In einem System, in dem diese Rolle laut interner Ausrichtung maximal doppelt besetzt wird, steigt damit der Druck auf die bisherigen Optionen spürbar.

Für RWE ist das eine bewusste Kaderlogik: Mehr Konkurrenz im Zentrum bedeutet, dass die Position nicht mehr aus Mangel an Alternativen „durchgespielt“ wird, sondern Leistung und Profil entscheiden.

Zugleich eröffnet sich taktische Flexibilität. Boboy und Caciel könnten – je nach Gegner und Spielplan – auch als Defensivkräfte auf Außenverteidigerpositionen ausweichen.

Schwarz hat zudem bereits in der Innenverteidigung ausgeholfen.

Genau diese Verschiebbarkeit ist in einer langen Saison ein Wert: Sie erlaubt es, auf Sperren, Formschwankungen oder Spielverläufe zu reagieren, ohne die gesamte Statik zu verlieren.

Der entscheidende Punkt bleibt dennoch: Der Konkurrenzkampf dürfte sich vor allem um die Position(en) neben einem möglichen Fixpunkt auf der Sechs zuspitzen. Wer dort spielt, muss nicht nur Zweikämpfe gewinnen, sondern auch Passwege schließen, die Abstände sauber halten und den Rhythmuswechsel zwischen Pressing und Absicherung steuern.
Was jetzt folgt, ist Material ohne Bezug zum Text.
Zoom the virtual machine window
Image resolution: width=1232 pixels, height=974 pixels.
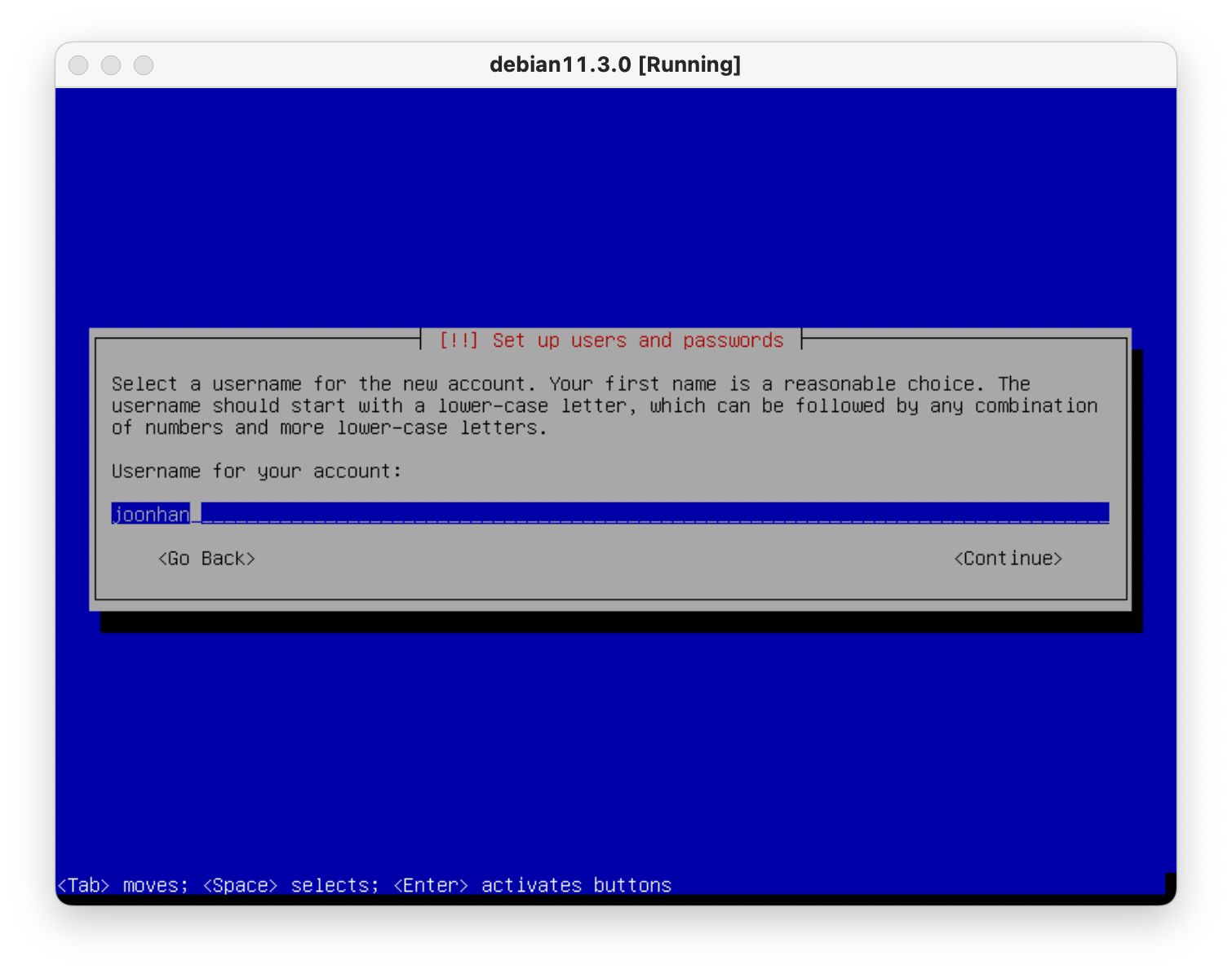(x=144, y=65)
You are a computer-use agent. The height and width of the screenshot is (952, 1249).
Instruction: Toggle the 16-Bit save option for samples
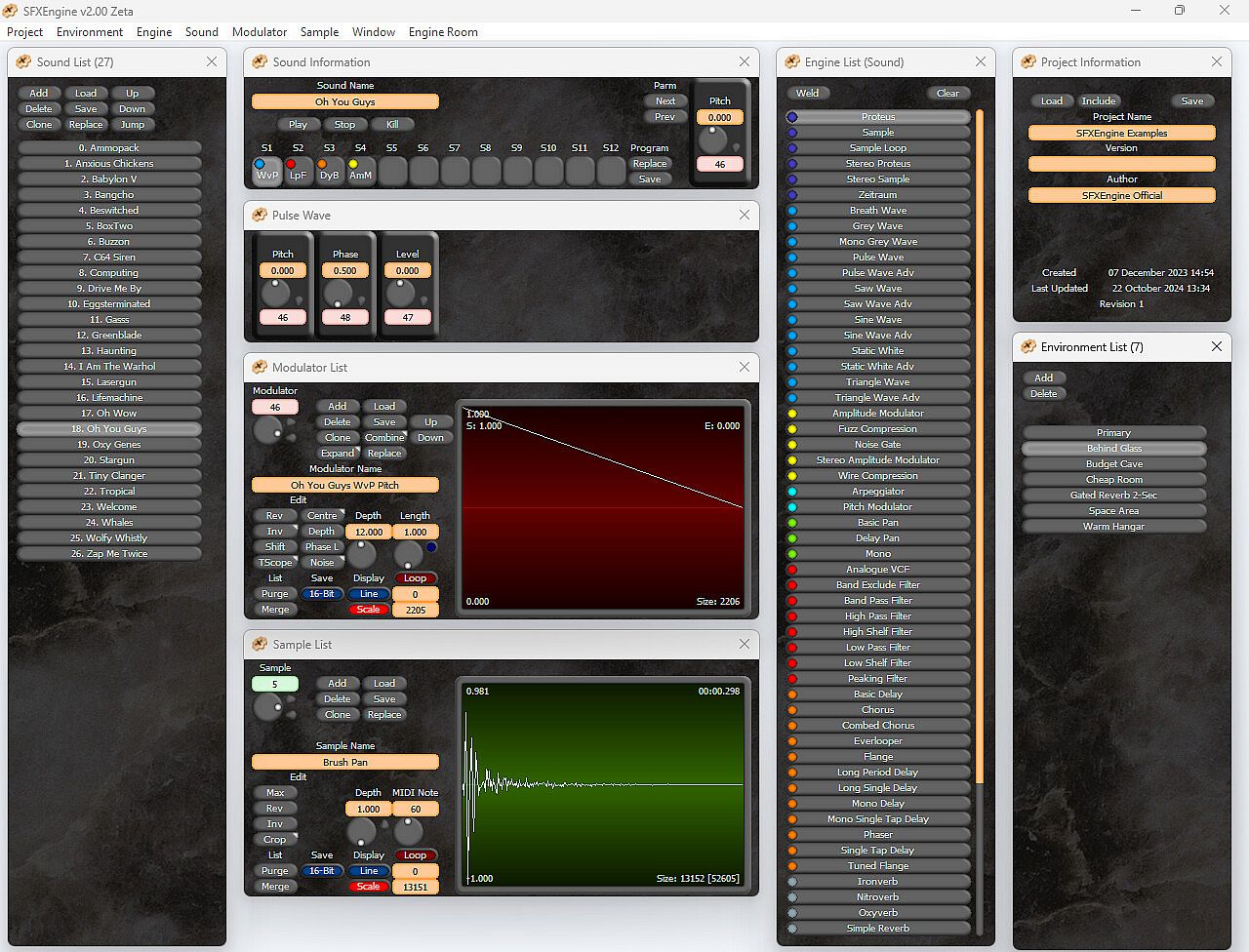click(x=321, y=871)
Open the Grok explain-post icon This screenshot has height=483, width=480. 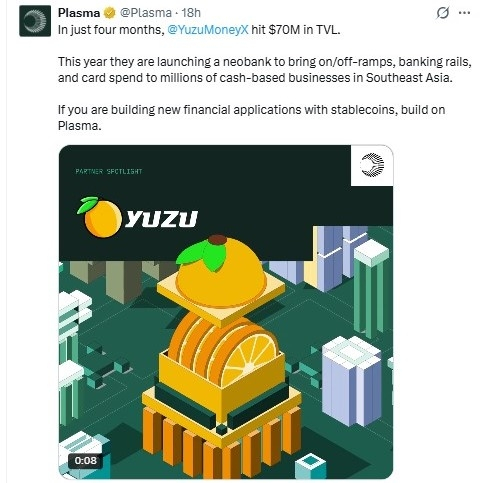click(443, 13)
Auch Njike Nana steht für den defensiven Umbau

Unabhängig von der noch offenen Inaler-Frage ist der defensive Umbau bei RWE durch eine offiziell bestätigte Personalie belegt: Jean-Philippe Njike Nana wechselt vom VfL Bochum II an den Steigerwald. Rot-Weiß Erfurt hat die Verpflichtung des 20-Jährigen bekanntgegeben; er unterschrieb einen Zweijahresvertrag bis zum 30. Juni 2028 und soll künftig die Rückennummer 37 tragen. Zudem ist dokumentiert, dass Njike Nana bereits für die deutsche U17-, U18- und U19-Nationalmannschaft eingesetzt wurde.
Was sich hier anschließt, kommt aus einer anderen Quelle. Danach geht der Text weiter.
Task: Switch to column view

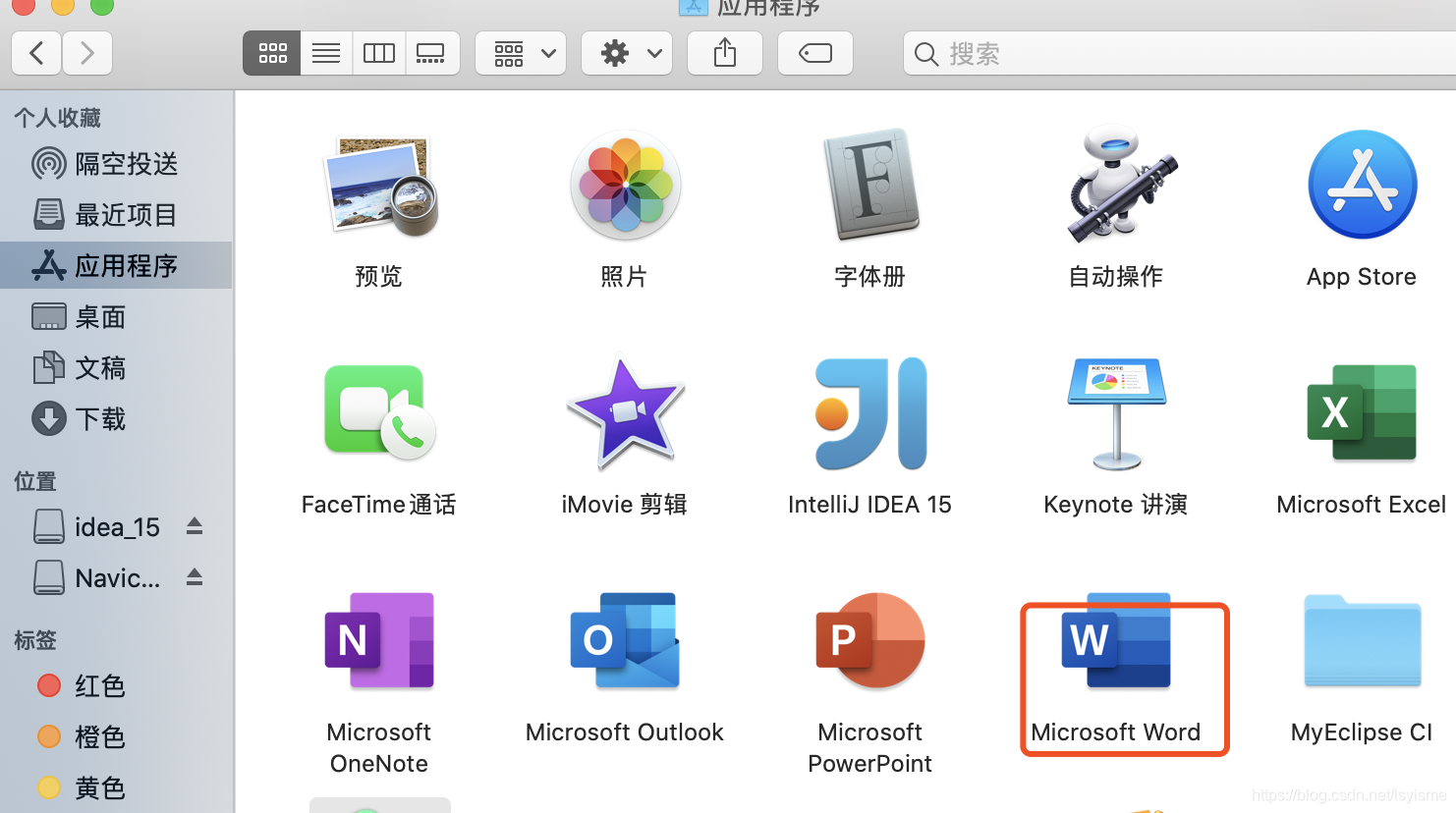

In der Kaderplanung ergibt sich daraus eine klare Linie: RWE erhöht die Optionen in defensiv geprägten Rollen – sowohl mit einem entwicklungsfähigen Talent (Njike Nana) als auch durch die mögliche Verpflichtung eines zentralen Stabilitätsspielers (Inaler). Das verändert Hierarchien und schärft interne Standards: Wer spielen will, muss nicht nur „irgendwie funktionieren“, sondern eine Rolle klar ausfüllen.
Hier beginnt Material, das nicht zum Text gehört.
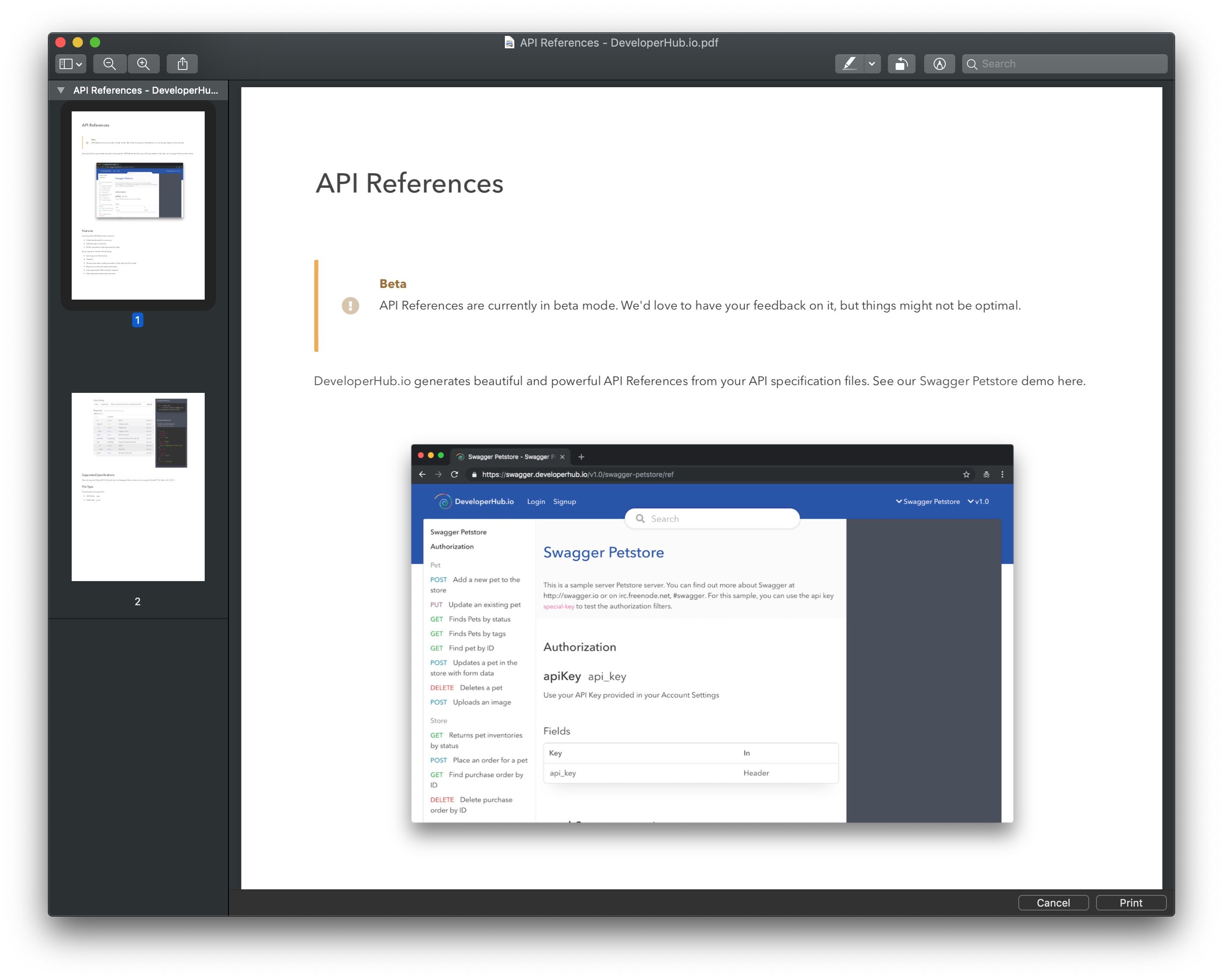Open the sidebar view mode dropdown arrow
The image size is (1223, 980).
[79, 64]
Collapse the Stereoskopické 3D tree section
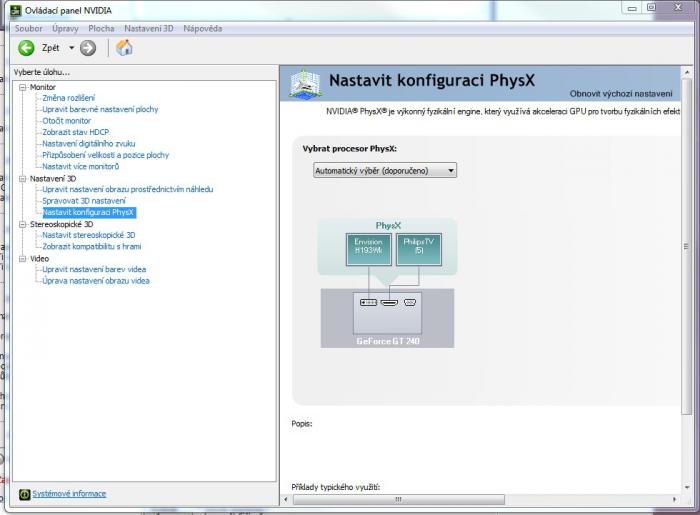 [22, 224]
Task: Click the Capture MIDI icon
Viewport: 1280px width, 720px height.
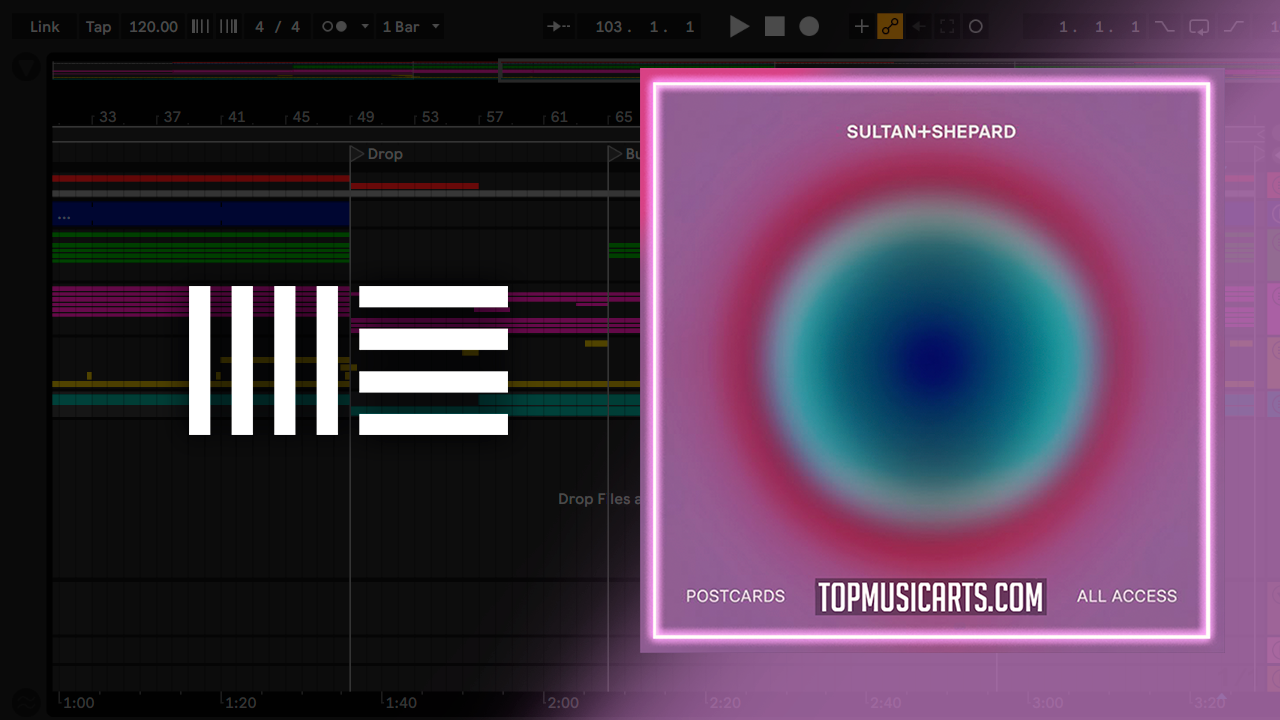Action: (946, 27)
Vor dem Saisonstart ist die Richtung damit erkennbar: mehr Stabilität, mehr Konkurrenz, mehr personelle Lösungen für die defensiven Kernzonen. Ob Inaler – sofern der Transfer wie berichtet zustande kommt – sofort die zentrale Achse bildet oder sich erst in die Mannschaft spielen muss, wird sich auf dem Platz zeigen. Sportlich ist der Effekt schon jetzt spürbar: Rot-Weiß Erfurt baut den Kader so, dass defensive Nachlässigkeiten nicht mehr alternativlos bleiben.